(Listed entries begins)
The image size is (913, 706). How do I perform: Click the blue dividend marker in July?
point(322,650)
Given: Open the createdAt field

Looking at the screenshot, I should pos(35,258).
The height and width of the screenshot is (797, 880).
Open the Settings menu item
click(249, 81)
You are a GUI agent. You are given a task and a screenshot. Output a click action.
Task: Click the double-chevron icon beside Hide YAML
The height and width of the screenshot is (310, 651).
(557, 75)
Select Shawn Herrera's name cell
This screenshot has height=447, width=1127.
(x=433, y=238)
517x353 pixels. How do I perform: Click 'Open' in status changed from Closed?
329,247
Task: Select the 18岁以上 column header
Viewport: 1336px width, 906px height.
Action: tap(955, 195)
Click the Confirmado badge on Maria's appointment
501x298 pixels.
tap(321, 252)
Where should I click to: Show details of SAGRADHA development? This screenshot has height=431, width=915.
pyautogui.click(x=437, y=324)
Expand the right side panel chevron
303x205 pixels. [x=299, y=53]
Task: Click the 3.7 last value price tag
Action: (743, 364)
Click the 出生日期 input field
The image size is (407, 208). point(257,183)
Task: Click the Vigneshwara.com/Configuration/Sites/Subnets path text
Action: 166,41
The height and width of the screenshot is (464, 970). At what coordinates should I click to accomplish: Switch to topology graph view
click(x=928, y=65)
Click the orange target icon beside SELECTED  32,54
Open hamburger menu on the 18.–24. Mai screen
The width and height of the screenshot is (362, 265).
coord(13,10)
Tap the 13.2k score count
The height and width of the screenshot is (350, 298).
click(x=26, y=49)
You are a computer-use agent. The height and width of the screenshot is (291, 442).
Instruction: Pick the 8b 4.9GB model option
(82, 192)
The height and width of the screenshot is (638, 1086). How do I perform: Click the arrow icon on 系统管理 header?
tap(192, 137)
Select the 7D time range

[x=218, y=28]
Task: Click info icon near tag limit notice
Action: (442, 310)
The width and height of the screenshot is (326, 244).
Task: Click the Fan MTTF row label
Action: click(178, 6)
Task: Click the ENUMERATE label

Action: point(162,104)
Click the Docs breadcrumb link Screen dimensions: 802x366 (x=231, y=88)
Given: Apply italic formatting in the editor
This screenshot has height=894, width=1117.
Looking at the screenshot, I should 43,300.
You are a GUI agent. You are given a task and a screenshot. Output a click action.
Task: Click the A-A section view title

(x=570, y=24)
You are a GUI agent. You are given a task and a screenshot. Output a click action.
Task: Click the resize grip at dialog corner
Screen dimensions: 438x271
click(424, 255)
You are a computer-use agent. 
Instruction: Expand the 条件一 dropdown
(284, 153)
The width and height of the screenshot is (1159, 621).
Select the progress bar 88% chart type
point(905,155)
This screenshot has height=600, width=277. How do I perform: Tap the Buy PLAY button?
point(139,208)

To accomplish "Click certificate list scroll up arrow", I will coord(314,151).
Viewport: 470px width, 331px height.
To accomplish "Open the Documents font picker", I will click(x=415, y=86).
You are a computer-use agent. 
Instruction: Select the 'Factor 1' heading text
(Listed entries ends)
- Work task -
Write the records out precisely, omitting nothing.

- Response for this exercise -
The image size is (913, 706). How do I perform: Click the blue dividend marker in July?
point(322,650)
Given: Open the createdAt field

Looking at the screenshot, I should pos(35,258).
The height and width of the screenshot is (797, 880).
Open the Settings menu item
click(249, 81)
You are a GUI agent. You are given a task and a screenshot. Output a click action.
Task: Click the double-chevron icon beside Hide YAML
The height and width of the screenshot is (310, 651).
(557, 75)
Select Shawn Herrera's name cell
This screenshot has height=447, width=1127.
(x=433, y=238)
517x353 pixels. How do I perform: Click 'Open' in status changed from Closed?
329,247
Task: Select the 18岁以上 column header
Viewport: 1336px width, 906px height.
Action: tap(955, 195)
Click the Confirmado badge on Maria's appointment
501x298 pixels.
tap(321, 252)
Where should I click to: Show details of SAGRADHA development? This screenshot has height=431, width=915.
pyautogui.click(x=437, y=324)
Expand the right side panel chevron
303x205 pixels. [x=299, y=53]
Task: Click the 3.7 last value price tag
Action: (743, 364)
Click the 出生日期 input field
The image size is (407, 208). point(257,183)
Task: Click the Vigneshwara.com/Configuration/Sites/Subnets path text
Action: 166,41
The height and width of the screenshot is (464, 970). At what coordinates should I click to accomplish: Switch to topology graph view
click(x=928, y=65)
Click the orange target icon beside SELECTED  32,54
Open hamburger menu on the 18.–24. Mai screen
The width and height of the screenshot is (362, 265).
coord(13,10)
Tap the 13.2k score count
The height and width of the screenshot is (350, 298).
click(x=26, y=49)
You are a computer-use agent. The height and width of the screenshot is (291, 442).
Instruction: Pick the 8b 4.9GB model option
(82, 192)
The height and width of the screenshot is (638, 1086). How do I perform: Click the arrow icon on 系统管理 header?
tap(192, 137)
Select the 7D time range

[x=218, y=28]
Task: Click info icon near tag limit notice
Action: (442, 310)
The width and height of the screenshot is (326, 244).
Task: Click the Fan MTTF row label
Action: click(178, 6)
Task: Click the ENUMERATE label

Action: point(162,104)
Click the Docs breadcrumb link Screen dimensions: 802x366 (x=231, y=88)
Given: Apply italic formatting in the editor
This screenshot has height=894, width=1117.
Looking at the screenshot, I should 43,300.
You are a GUI agent. You are given a task and a screenshot. Output a click action.
Task: Click the A-A section view title

(x=570, y=24)
You are a GUI agent. You are given a task and a screenshot. Output a click action.
Task: Click the resize grip at dialog corner
Screen dimensions: 438x271
click(424, 255)
You are a computer-use agent. 
Instruction: Expand the 条件一 dropdown
(284, 153)
The width and height of the screenshot is (1159, 621).
Select the progress bar 88% chart type
point(905,155)
This screenshot has height=600, width=277. How do I perform: Tap the Buy PLAY button?
point(139,208)

To accomplish "Click certificate list scroll up arrow", I will coord(314,151).
Viewport: 470px width, 331px height.
To accomplish "Open the Documents font picker", I will click(x=415, y=86).
You are a computer-use agent. 
Instruction: Select the 'Factor 1' heading text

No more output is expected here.